DRL combines reinforcement learning (RL) with deep learning networks, allowing for direct use of raw state representations and enabling scalable solutions for complex systems and tasks. This paper explores DRL’s application in power systems through an open-source platform, Reinforcement Learning for Grid Control (RLGC), designed to facilitate the development and evaluation of DRL algorithms specific to power control tasks.

Methodology and Implementation

The paper provides a detailed overview of how power system emergency control problems can be framed as Markov decision processes (MDPs) and addressed using DRL. These control problems are fundamentally dynamic, involving decision-making under uncertain conditions. DRL algorithms, such as Deep Q-Network (DQN) and Proximal Policy Optimization (PPO), are employed for their robust feature extraction and adaptive control capabilities.

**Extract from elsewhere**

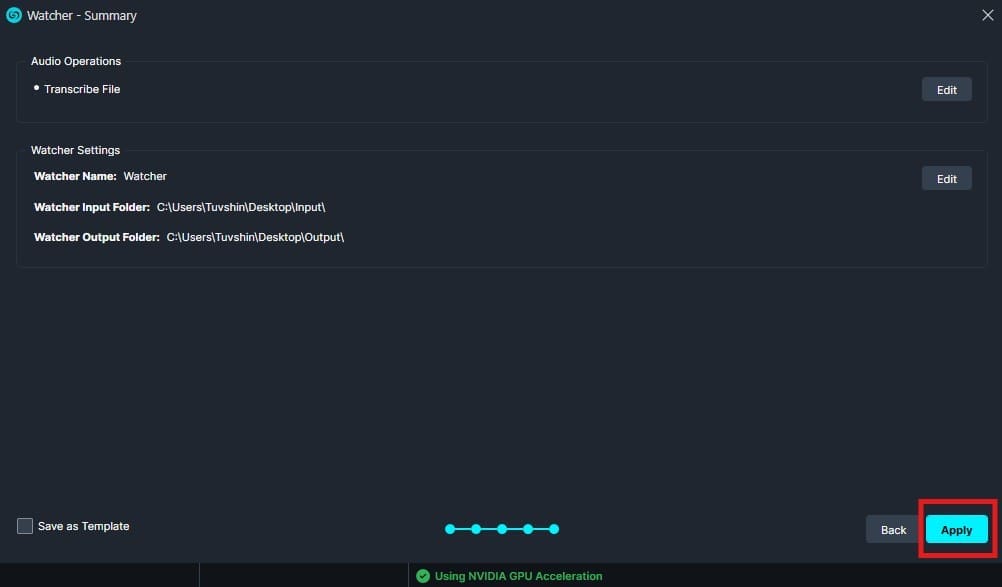Click the green GPU checkmark status icon
The image size is (1002, 587).
(x=423, y=576)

The authors present two case studies to illustrate the efficacy of the developed DRL framework:

  1. Generator Dynamic Braking: This control scheme addresses the stability issues caused by large disturbances by activating a resistive brake. The DRL model learns to initiate braking selectively, using generator rotor speed and angle as inputs. This adaptive scheme outperforms traditional Q-learning methods, exhibiting improved robustness against parameter uncertainties and observation noise.
  2. Under-voltage Load Shedding: To tackle fault-induced delayed voltage recovery (FIDVR), DRL is utilized to determine precise load shedding actions at critical buses. The DRL model adeptly navigates the complexities of voltage recovery post-disturbance, outperforming conventional protection strategies and model-dependent methods like Model Predictive Control (MPC).

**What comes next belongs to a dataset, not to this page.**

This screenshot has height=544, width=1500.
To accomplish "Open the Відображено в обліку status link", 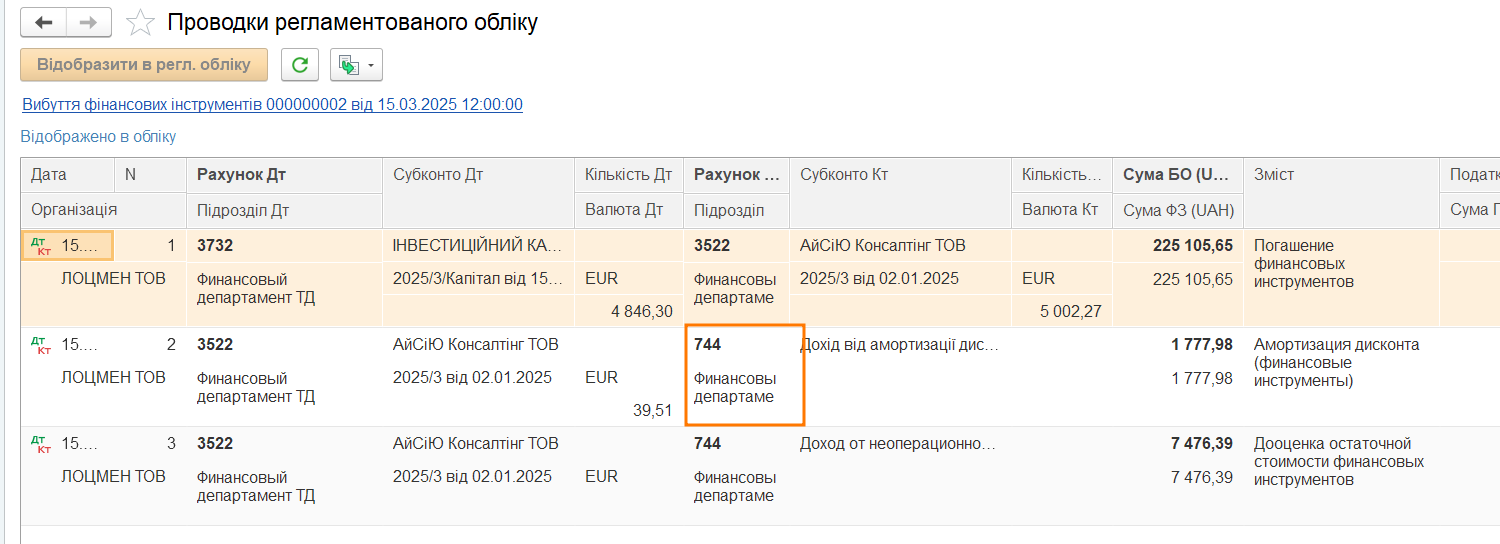I will (98, 137).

The paper emphasizes the importance of meticulous problem formulation for DRL applications, including defining observations, actions, and reward structures that align with power system operational objectives.

Implications and Future Directions

The research implications are significant, as the paper not only demonstrates the potential of DRL in enhancing power system emergency controls but also addresses the scalability and robustness required for real-world grid applications. Some critical strengths include the model-free nature of DRL, its rapid computation times suitable for real-time applications, and its robustness to modeling inaccuracies and varying system conditions.

Future research would benefit from enhancing the RLGC platform's capabilities, extending DRL's application to larger power systems and other control actions, and integrating safety guarantees in learning algorithms. Exploring more advanced reinforcement learning techniques may further strengthen these adaptive control solutions.

In conclusion, the paper provides a comprehensive paper on the application of DRL to emergency control of power systems, demonstrating that DRL-based approaches can effectively adapt to and manage the complexities and uncertainties inherent in modern electrical grids.